Mais puisque vous avez l'utile et l'agréable, je n'ay plus qu'à vous féliciter. Mais j'ai toujours à vous exhorter à ménager votre santé, et à surmonter votre paresse. Je suis bien content de vous pour le présent. Vous voylà un peu à votre aise, vous vous portez bien, et vous m'écrivez de grandes lettres. Mais continuez dans ce régime et ne vous relâchez sur rien de tout cela. Surtout si vous avez de l'amitié pour moy, tâchez de vous assurer dans votre chemin de tout ce que vous trouverez qui concernera l'histoire des hommes sous Louis 14, de tout ce qui regardera le progrès des arts, et de l'esprit.
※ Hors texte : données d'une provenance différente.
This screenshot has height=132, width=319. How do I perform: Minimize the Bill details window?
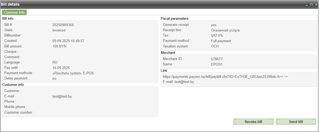(x=306, y=5)
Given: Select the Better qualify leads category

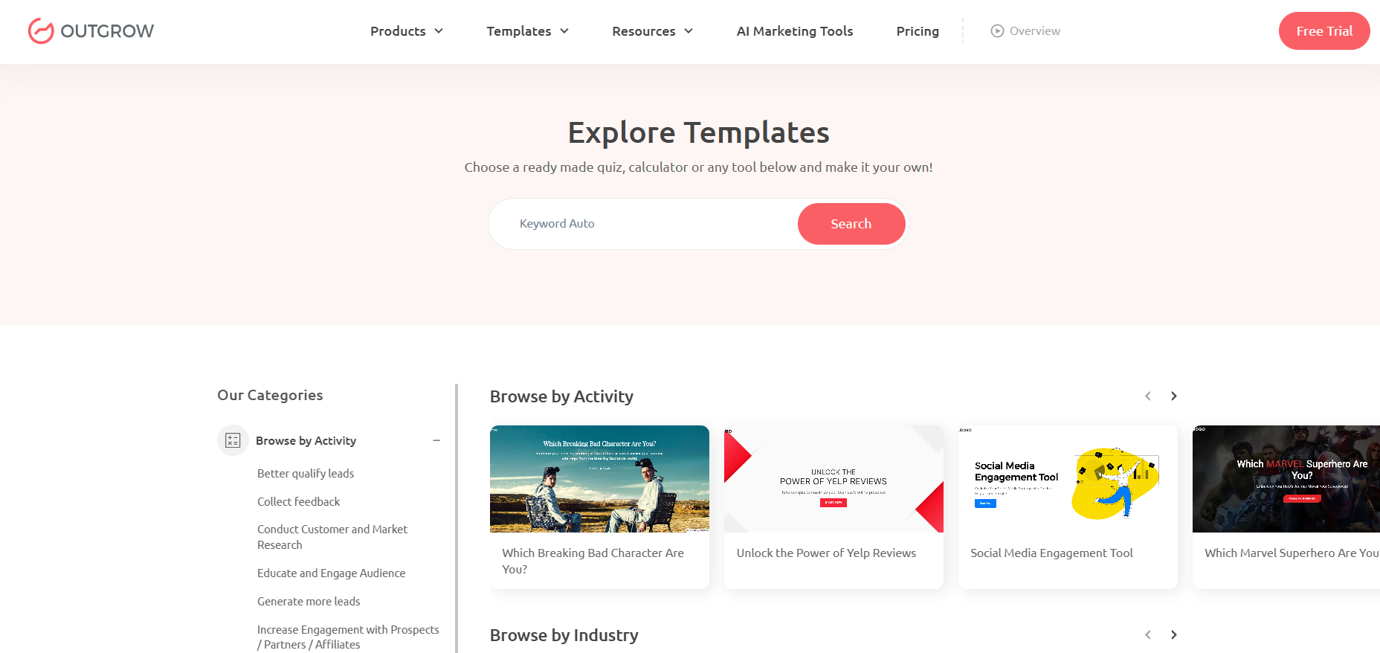Looking at the screenshot, I should 306,474.
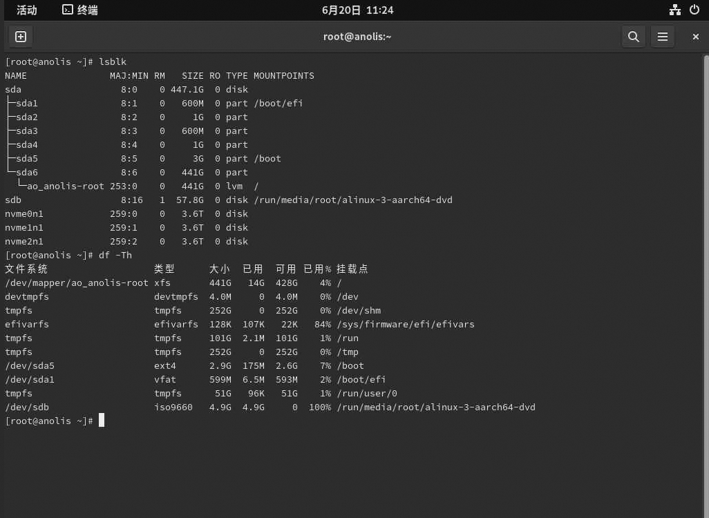Click the sda6 partition entry in tree
The width and height of the screenshot is (709, 518).
click(27, 172)
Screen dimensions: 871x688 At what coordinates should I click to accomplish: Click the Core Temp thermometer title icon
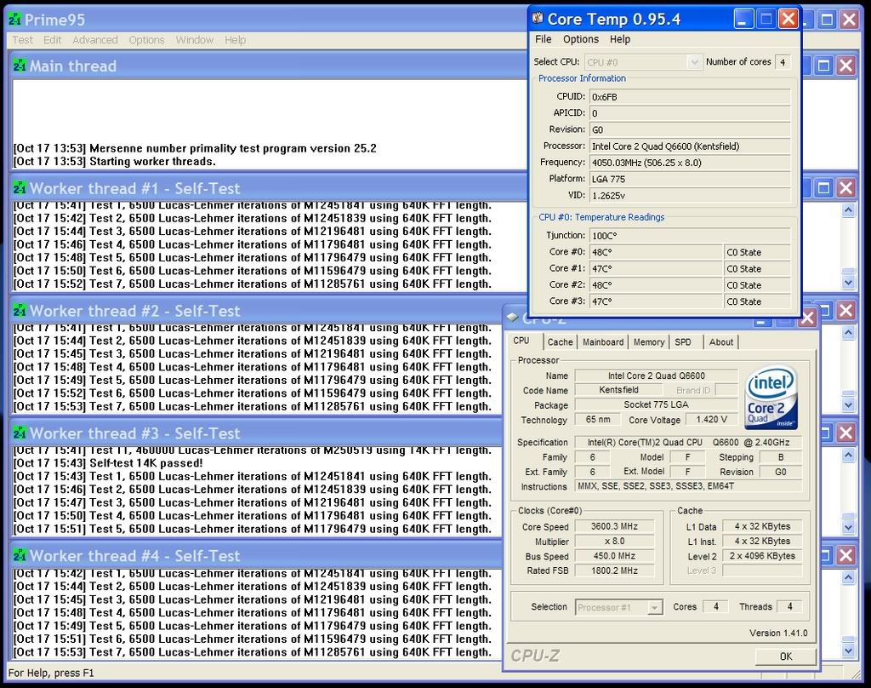538,19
Songez que c'est l'histoire des choses que nous aimons. Vous ne me parlez plus de cette tragédie indienne qui a eu un si bau succez à la première représentation. Qu'est devenu ce succès? n'est il pas arrivé la même chose qu'à Gustava Vaza? et le public n'a t'il point infirmé son premier jugement? Je vous remercie du barbouillage que vous m'avez envoyé sous le nom de mon portrait. Il me paroît que ce prétendu peintre a tort de dire que je finis bien vite avec mes égaux par le dégoût. Il y a vingt ans que notre amitié doit être une preuve du contraire. Je suis charmé que vous ayez été content d'Emilie. Si vous la connoissiez davantage, vous l'admireriez. Son amie madame la duchesse de Richelieu, suit un peu ses traces quoy que d'assez loin. Elle a très bien profité des excellentes leçons de phisique qu'un artiste nommé Varinge fait à Luneville. Un célèbre prédicateur jesuitte, apellé père Dallemant, s'est avisé de venir à ces leçons et de disputer contre elle sur le sistème de Neuton qu'elle commence à entendre, et qu'il n'entend point du tout. Le pauvre prêtre a été confondu et hué en présence de quelques Anglais qui ont conçu de cette afaire baucoup d'estime pour nos dames, et un peu de mépris pour la science de nos moines. Cette avanture valoit la peine de vous être contée. Envoyez moy l'épitre imprimée de Formont et quelque chanson de Mecenas la Popeliniere si vous en avez. Adieu, je vous embrasse.